We created two separate datasets: a full dataset that included 46 taxa and 2696 genes, and a reduced dataset that included 26 species and 465 loci. The 26 taxa represented each major lineage in figure 2. We chose to create this smaller dataset to reduce the relative number of missing gene sequences, and to allow better partitioning of the data (the full dataset was restricted in partitioning options owing to its size and computational limitations; see discussion below).

Figure 2.

Maximum-likelihood tree estimated in RAxML from the 2696-gene nucleotide dataset. Values on branches are bootstrap values from the nucleotide, amino acid and SH-like amino acid analysis. The four taxon groups chosen for the TREE-PUZZLE mapping analyses are labelled (I–IV) to the right of each clade. The TREE-PUZZLE output (triangle) shows the probability among each possible topology for the defined groups. Clades A–E refer to groups that are discussed in the text. (Online version in colour.)

(b) Phylogenomic analysis

We estimated phylogenies using nucleotide and amino acid data. Maximum-likelihood (ML) analyses were performed using RAxML v. 7.7.7 [36] for nucleotides and ExaML ( for amino acids. We assessed the best partitioning strategy in PartitionFinder v. 1.1.1 [37]. Initial attempts to determine the best partitioning scheme by gene and codon position in PartitionFinder did not complete in a reasonable amount of time. The concatenated nucleotide matrix was partitioned by codon position, because PartitionFinder supported it as being better than an unpartitioned, single model. Despite large computational demands, we also managed to conduct a limited number of ML searches that were partitioned by gene.
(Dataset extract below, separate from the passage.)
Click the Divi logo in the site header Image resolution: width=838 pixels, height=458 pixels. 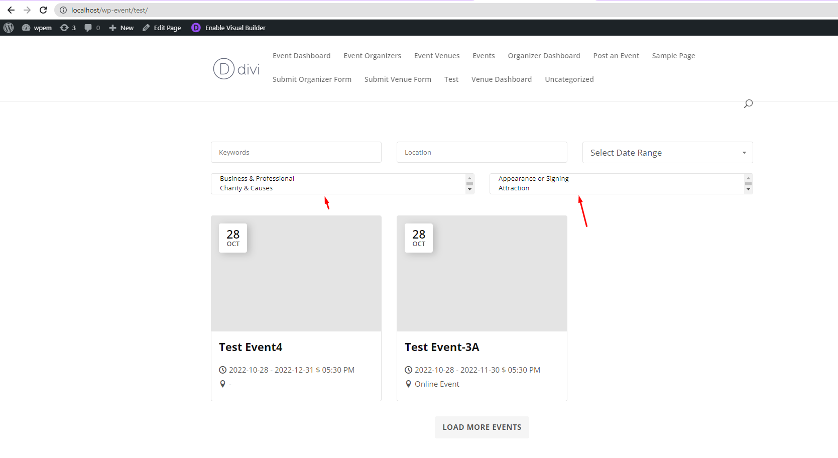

For the dataset partitioned by codon position, a GTRGAMMA substitution model was applied to the nucleotide dataset for each codon position, and best ML tree searches were conducted using: (i) tree searches starting from a random topology using the ‘-f d’ option (explained further in Kawahara et al. [38]) for 100 ML searches and (ii) tree searches using bootstrap trees as starting topologies for 50 ML searches.
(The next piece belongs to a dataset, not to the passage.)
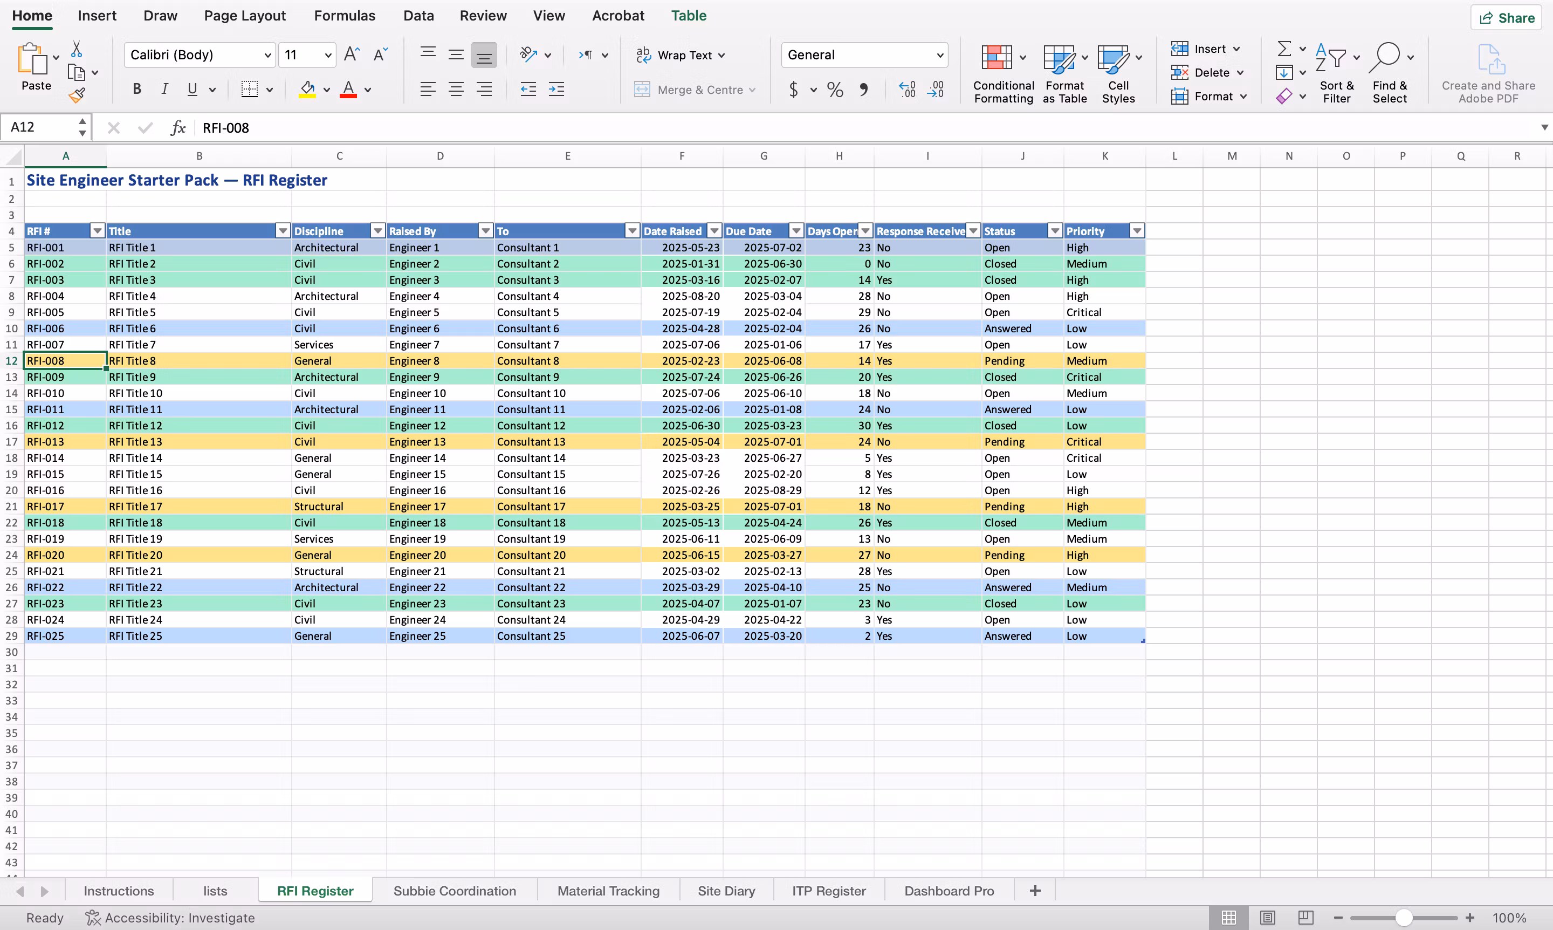Open the General number format dropdown
Screen dimensions: 1553x930
pos(940,55)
For amino acids, a single partition was used owing to computational limitations. PartitionFinder identified the best model of evolution using the BIC score and the search was restricted to six possible protein models (JTT + G, JTT + G + F, LG + G, LG + G + F, WAG + G, WAG + G + F). We constructed 100 starting trees using the ‘-x’ option in RAxML, which served as starting trees for 100 ExaML searches. To thoroughly search for the best tree, we also conducted 50 additional ExaML searches starting with likelihood trees that were constructed from ExaML bootstrap datasets. For both nucleotide and amino acid datasets, the number of bootstrap replicates was determined with the bootstrap stopping criterion [39] to determine a sufficient number of bootstrap replicates for each analysis. A total of 100 bootstrap replicates were run for the nucleotide dataset and 150 for the amino acid dataset. For additional details, see the electronic supplementary material.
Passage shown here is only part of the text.